> **Goal of the exercise**
Would you write out the lines below exactly, from the one containing "Click the bell icon at sidebar bottom" to the very last, but without the pictures?
___ Listed entries
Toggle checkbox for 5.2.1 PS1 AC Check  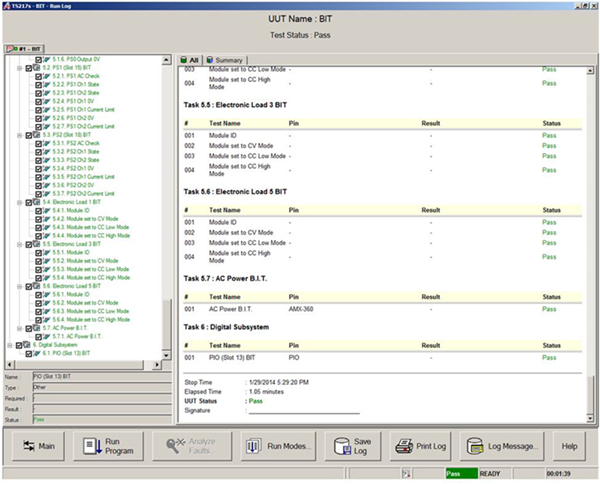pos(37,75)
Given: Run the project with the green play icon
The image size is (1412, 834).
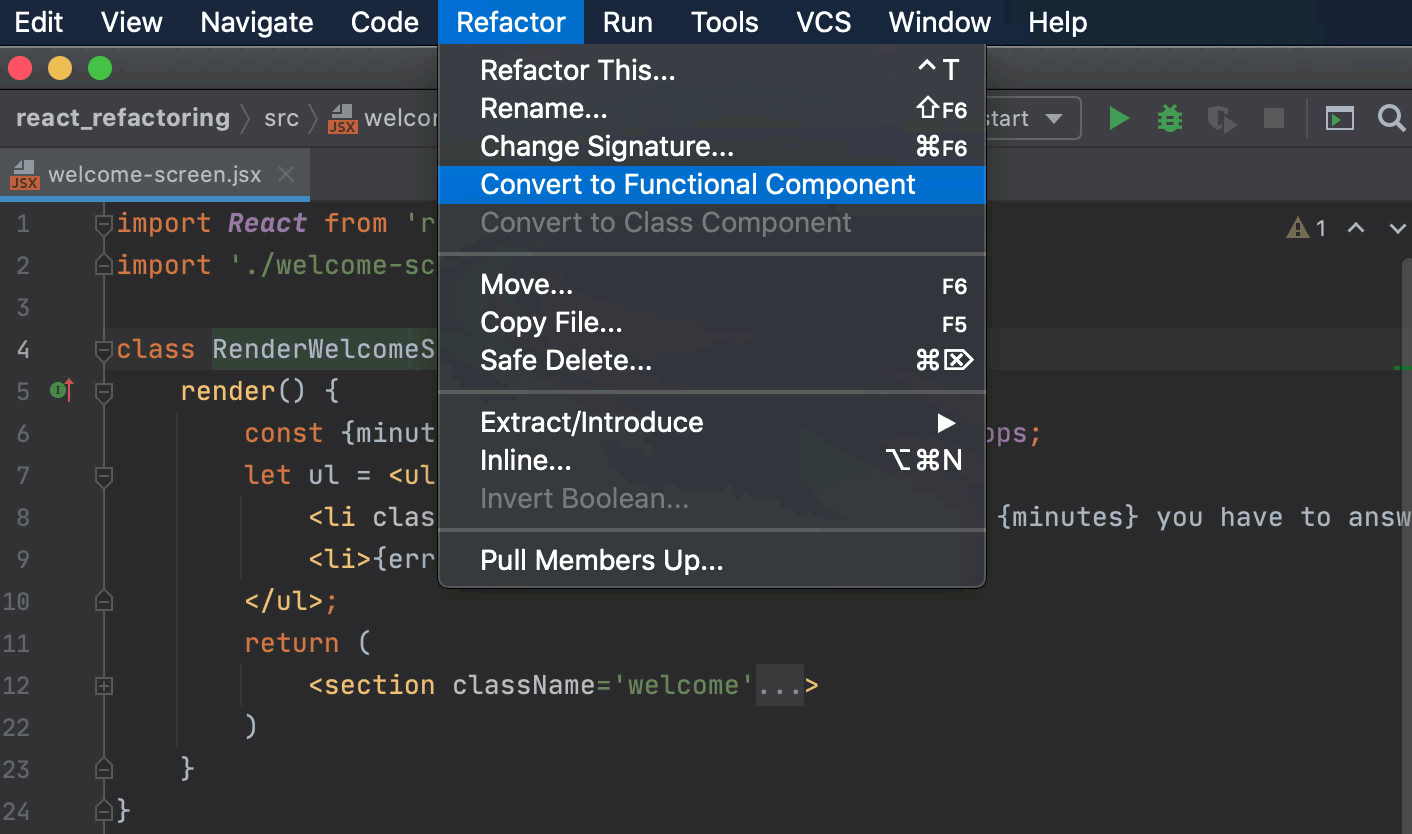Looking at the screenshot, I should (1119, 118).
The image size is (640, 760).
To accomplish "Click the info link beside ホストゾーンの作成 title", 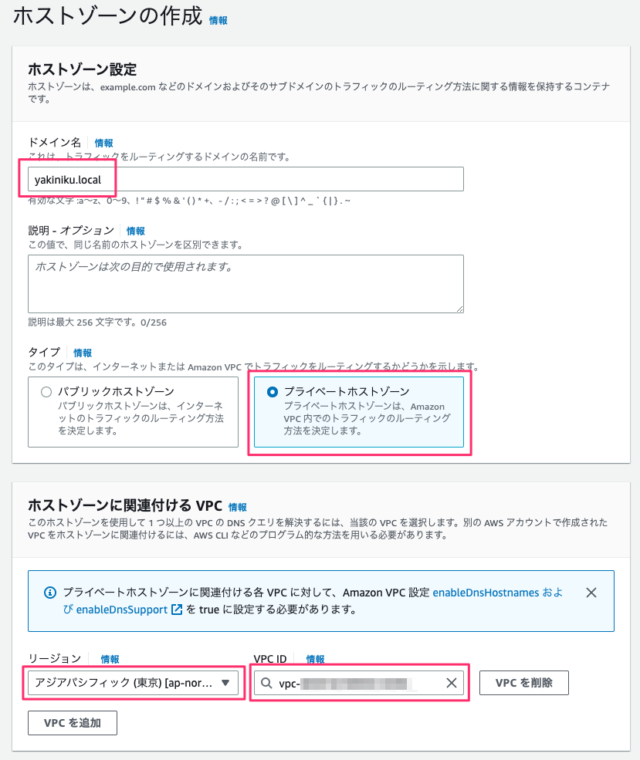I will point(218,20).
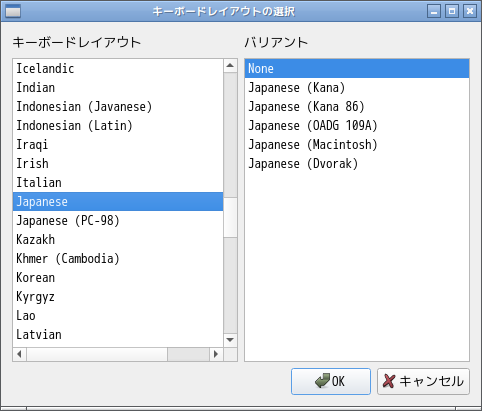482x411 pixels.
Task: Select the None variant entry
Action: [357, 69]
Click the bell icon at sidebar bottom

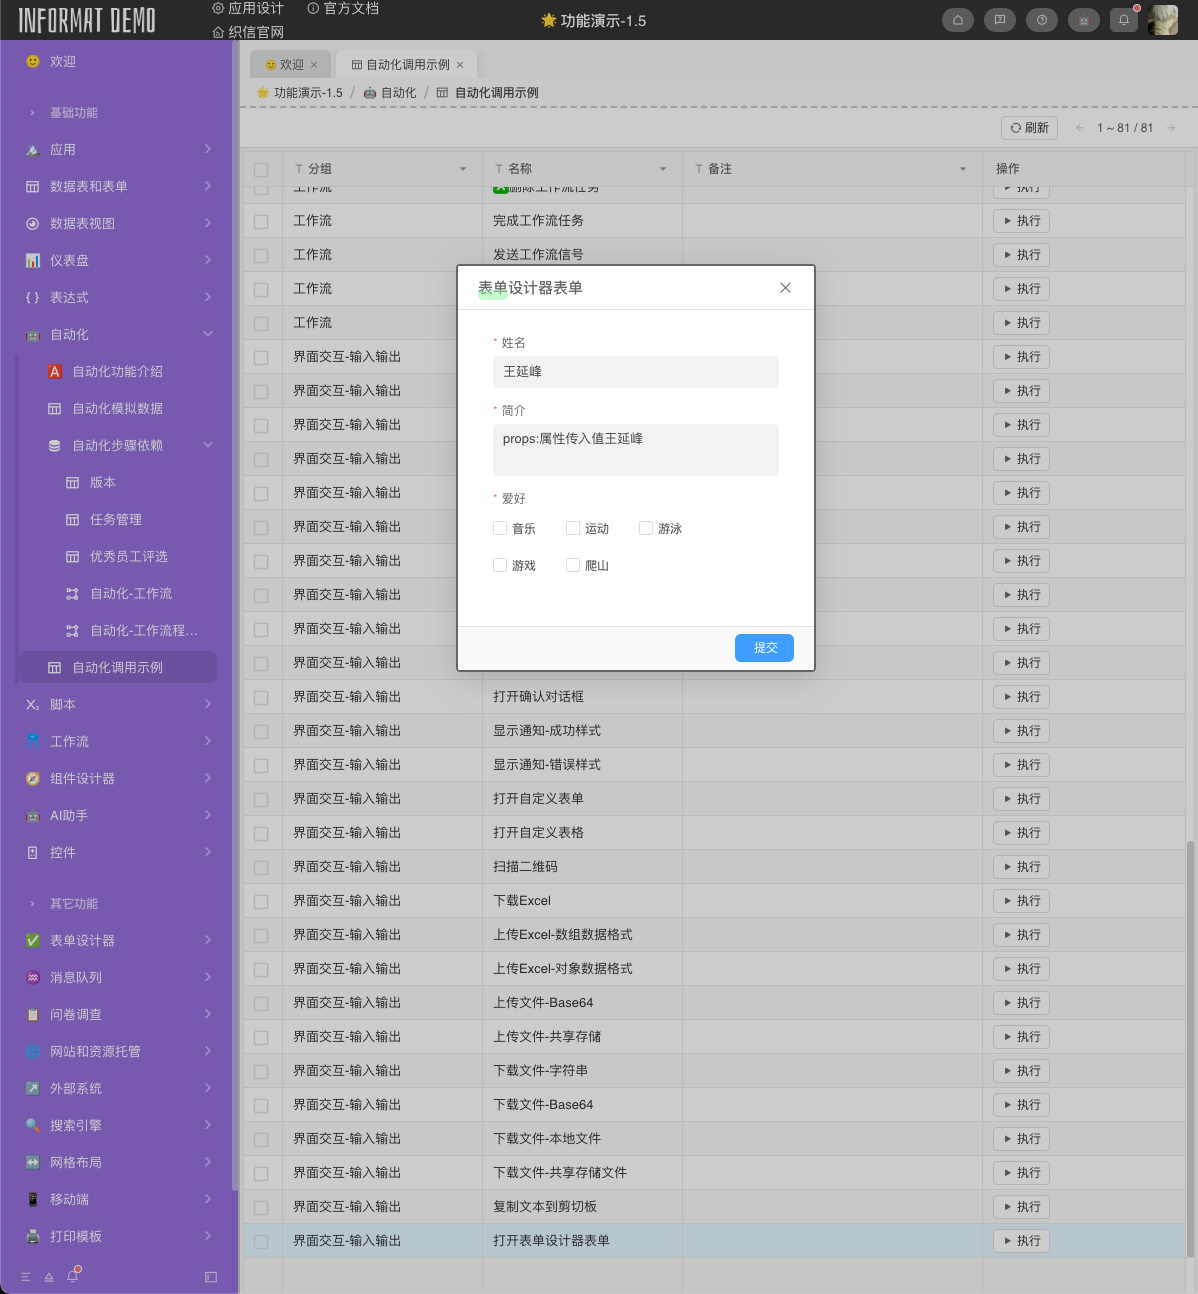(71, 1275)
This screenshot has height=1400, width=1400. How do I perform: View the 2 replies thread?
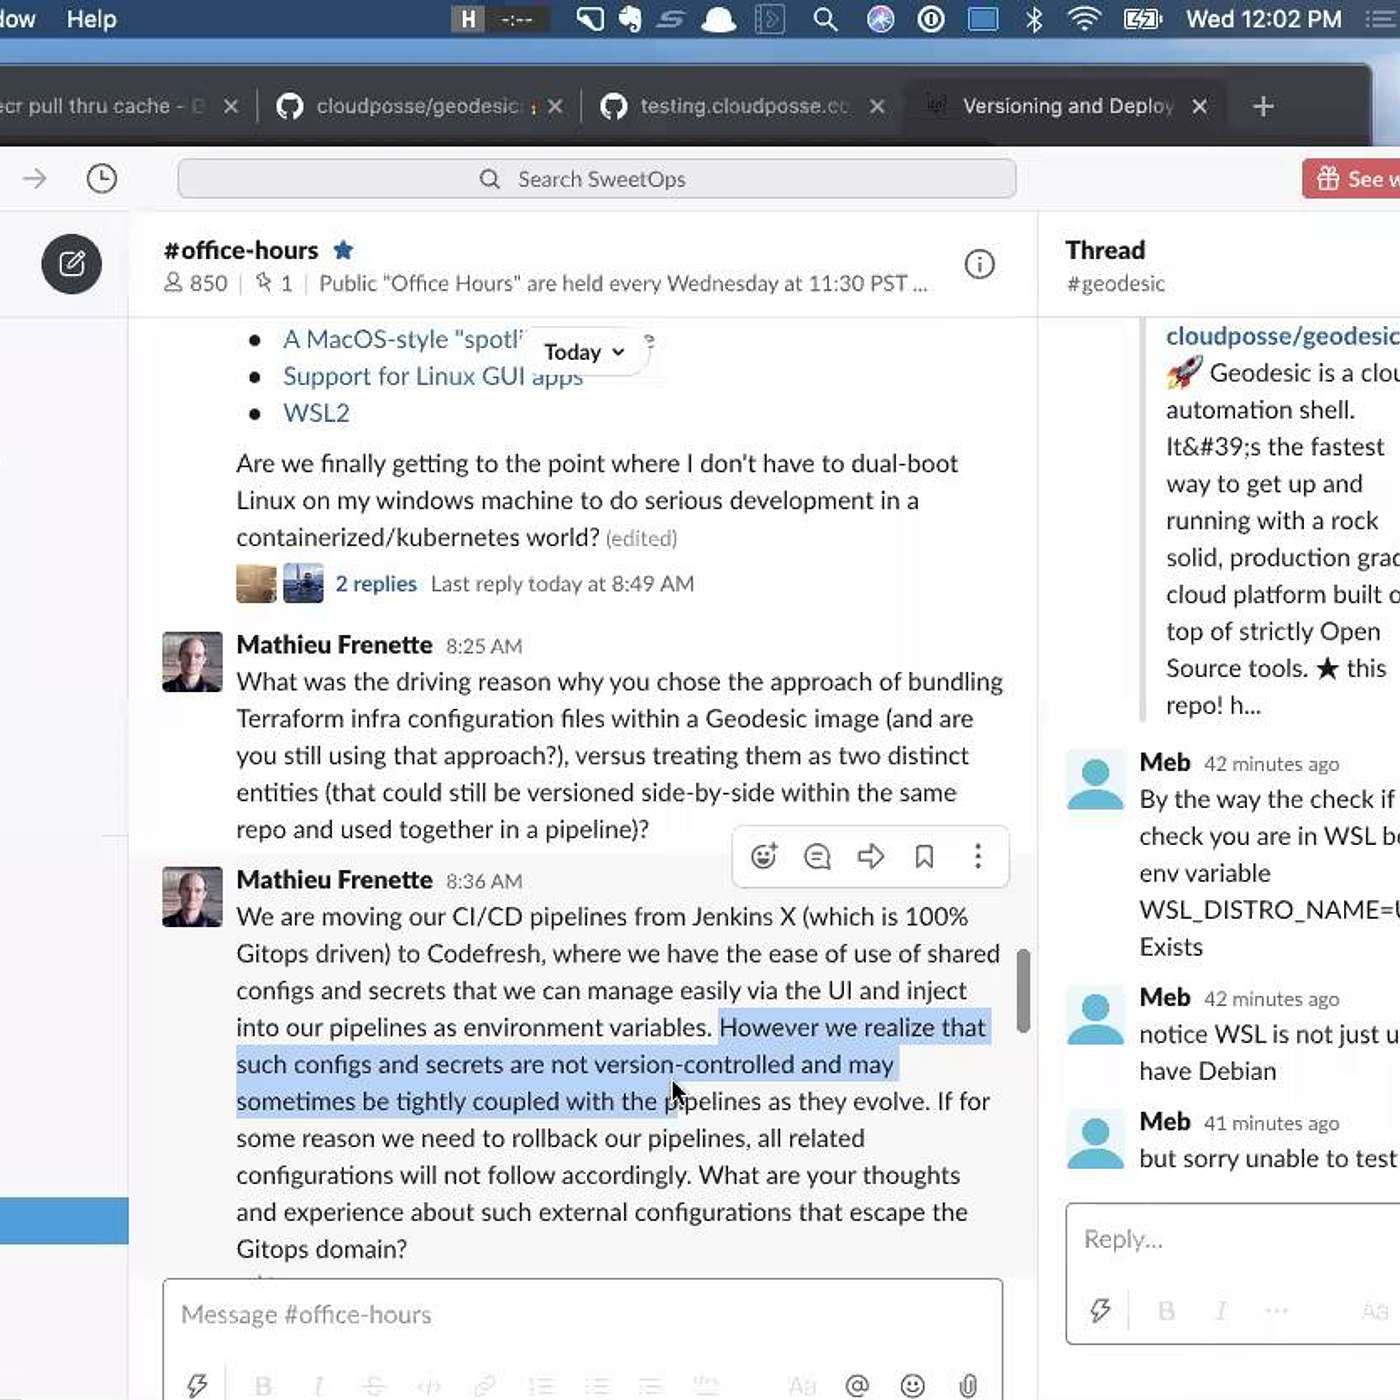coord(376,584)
______
> **Task response**
Click the bell icon at sidebar bottom

(71, 1275)
This screenshot has height=1400, width=1400. How do I perform: View the 2 replies thread?
coord(376,584)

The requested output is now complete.